Description
I'm using scikit-learn
version 0.24.1.
I suspect some form of memoization or extreme low sensitivity happening in the SVC predict_proba(...)
implementation whereby once a SVC model is built from a Pipeline with inputs scaling preprocessing and calibration and when setting the random_state
argument; I get the exact same predicted probability for wildly different inputs.
I also checked the decision_function(..)
result and it returns the exact same value for two wildly different x_test
inputs.
This issue only happens when setting the argument random_state
e.g. to zero. It is hard to create a MRE here also because of NDA and confidentiality of the dataset and work but I propose to export the pipeline like this:
from joblib import dump, load
dump(model, '/some/where/model.joblib')
and provide the two wildly different inputs leading to the same exact predict_proba(...)

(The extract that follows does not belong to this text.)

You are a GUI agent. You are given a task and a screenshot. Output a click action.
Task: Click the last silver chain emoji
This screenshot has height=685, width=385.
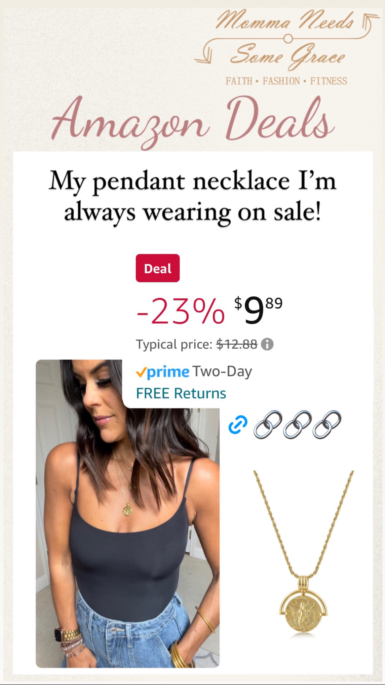click(x=327, y=425)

and decision_function(...)
results. Would that be a viable solution to reproduce and fix the possible bug?
A simplified relevant example of my pipeline is the following:
pipeline = Pipeline(steps=[('preprocess', MaxAbsScaler()),
('svm', SVC(kernel='rbf', probability=True,
random_state=0, decision_function_shape='ovr',
break_ties=False, ...))]
params = [{...}]
model = GridSearchCV(pipeline, params, ...).fit(x_train, y_train).best_estimator_
# and now I get
prob1 = model.predict_proba(x_test1)
prob2 = model.predict_proba(x_test2_wildly_diff_from_test1)
assert np.abs(prob1 - prob2) < 1e-10
For example, using random_seed=0
:
>>> import numpy as np
>>> from scipy.spatial import distance
# how far are the two x_test vectors from each other?
>>> distance.cosine(x_test1, x_test2) # EDIT: very far apart angle-wise e.g. 90°
1.0280449512858494
>>> distance.euclidean(x_test1, x_test2) # very far in euclidean distance
30675.221284568033
>>> model.predict_proba(x_test1)
array([[0.86879653, 0.13120347]])
>>> model.predict_proba(x_test2)
array([[0.86879653, 0.13120347]])
>>> model.decision_function(x_test1)
array([-0.03474242])
>>> model.decision_function(x_test2)
array([-0.03474242])
UPDATE: what bothers me is not that they are close, what spooks me is that the two completely different vectors end up getting the exact same distance (to the 1e-10 decimal place) from the decision boundary decision_function(...)
and therefore the exact probability too predict_proba(...)
. I'm still thinking how to further validate and scrutinize this case ...